Wednesday, April 29, 2009

Waking Up




In the morning, every morning, during the moments I first become aware of the grogginess that has soaked me during the night, I find myself struggling. It's as though I've caught myself in the act of dissolving, frustrated that I've allowed such negligence to continue.


Disoriented, I begin to wonder - Who's there?


At first, nothing seems to help. Stretching only mildly relieves the stiffness that has grown throughout the night, making me feel like I'm helplessly struggling against a spell that has nearly succeeded in turning me to stone. Rolling over isn't satisfying either - I know I'm just putting off the inevitable. Blinking doesn't help - the sky just keeps getting brighter and brighter and brighter, stinging my spirit as well as my eyes.


So every morning I lie there, encased in the haze of sleep, the quickly evaporating pleasures of drowsiness offering meager protection against the looming anxieties of the day.
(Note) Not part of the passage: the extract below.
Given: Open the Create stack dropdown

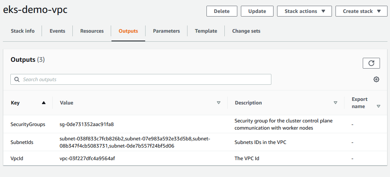Looking at the screenshot, I should click(361, 11).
From this perspective - tangled in sheets, collapsed in an exhausted heap - nothing makes sense. Threats loom larger than they've rightfully earned. The normal protective force fields that I'm able to raise around me when I'm awake, sharp, and in full command of my resources can't be invoked - the internal switch that brings such forces to bear has faded into the night, and new armor hasn't yet hardened around me to take its place. I'm helpless, a baby in a crib, wondering if it's time to wail.


But the fact is, I do eventually wake up, every morning. A battle, not too far away, took place, and the night's dark magic was once again defeated, its dull hunger melting away the instant someone decided to be brave enough to try.


But who was that brave soul? Even though I’m now fully awake, I can’t help but continue to wonder…


Who’s there?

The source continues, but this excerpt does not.